Bugzilla – Bug 1223157
VUL-0: CVE-2024-31745: libdwarf: heap use-after-free via the dw_empty_errlist_item function at /libdwarf/dwarf_alloc.c
Last modified: 2024-06-12 13:40:50 UTC
Libdwarf v0.9.1 was discovered to contain a heap use-after-free via the dw_empty_errlist_item function at /libdwarf/dwarf_alloc.c. References: http://web.nvd.nist.gov/view/vuln/detail?vulnId=CVE-2024-31745 https://www.cve.org/CVERecord?id=CVE-2024-31745 https://github.com/davea42/libdwarf-code/commit/404e6b1b14f60c81388d50b4239f81d461b3c3ad https://github.com/davea42/libdwarf-code/issues/238
Package libdwarf is affected in the following codestreams: - openSUSE:Factory
Hmm, this fell through the cracks.
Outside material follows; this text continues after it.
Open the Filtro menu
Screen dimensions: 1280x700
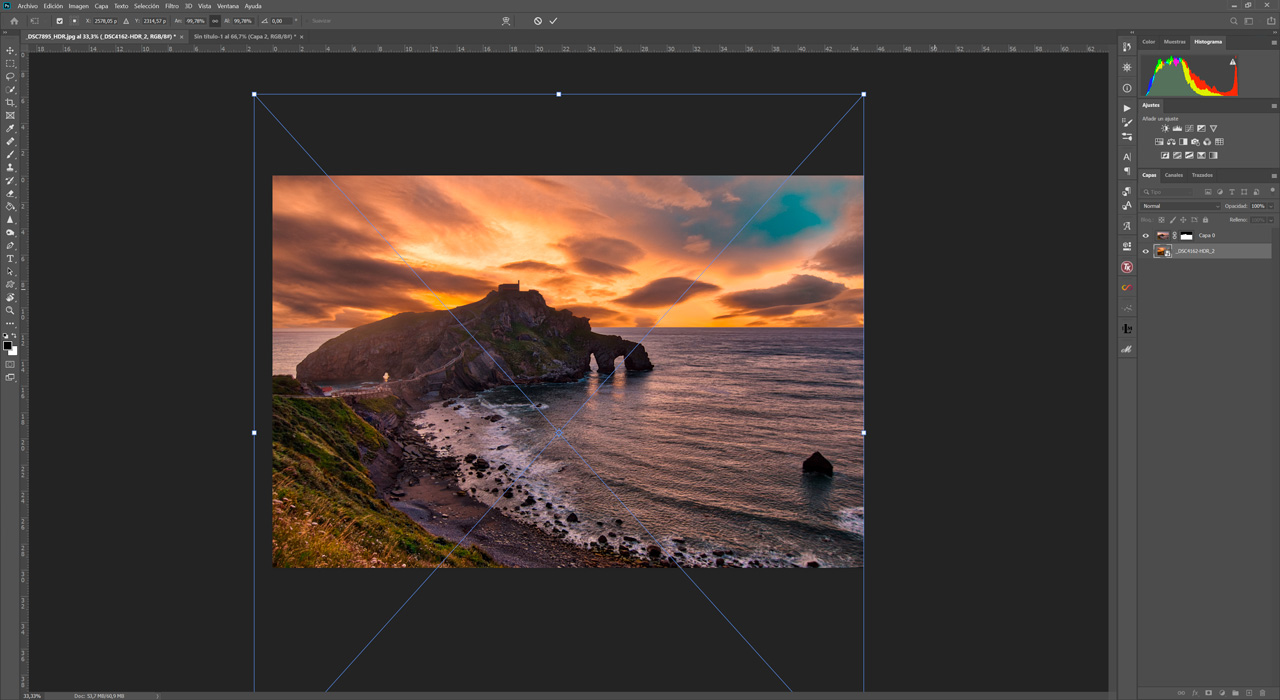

I'll update the factory package. I'm fairly reluctant to change anything for the SLE version. It's so old that a version update is right out of question. The patch only touches a facility that didn't exist back then: it's a list of specially allocated error objects that were freed too early. In the old dwarf source base there is no such list at all, only a single item. Introducing that list also introduced a free-everything-in-the-list function, and _that_ is the one that accesses the already freed memory. The patch makes it so that already-freed objects are cleared from the list. None of that code exists in the old libdwarf without the static_errlist. So I think it's really not affected. (As said, I'm going to update factory libdwarf)
Whoops, Dominique already updated libdwarf to 0.9.2, so this is fixed.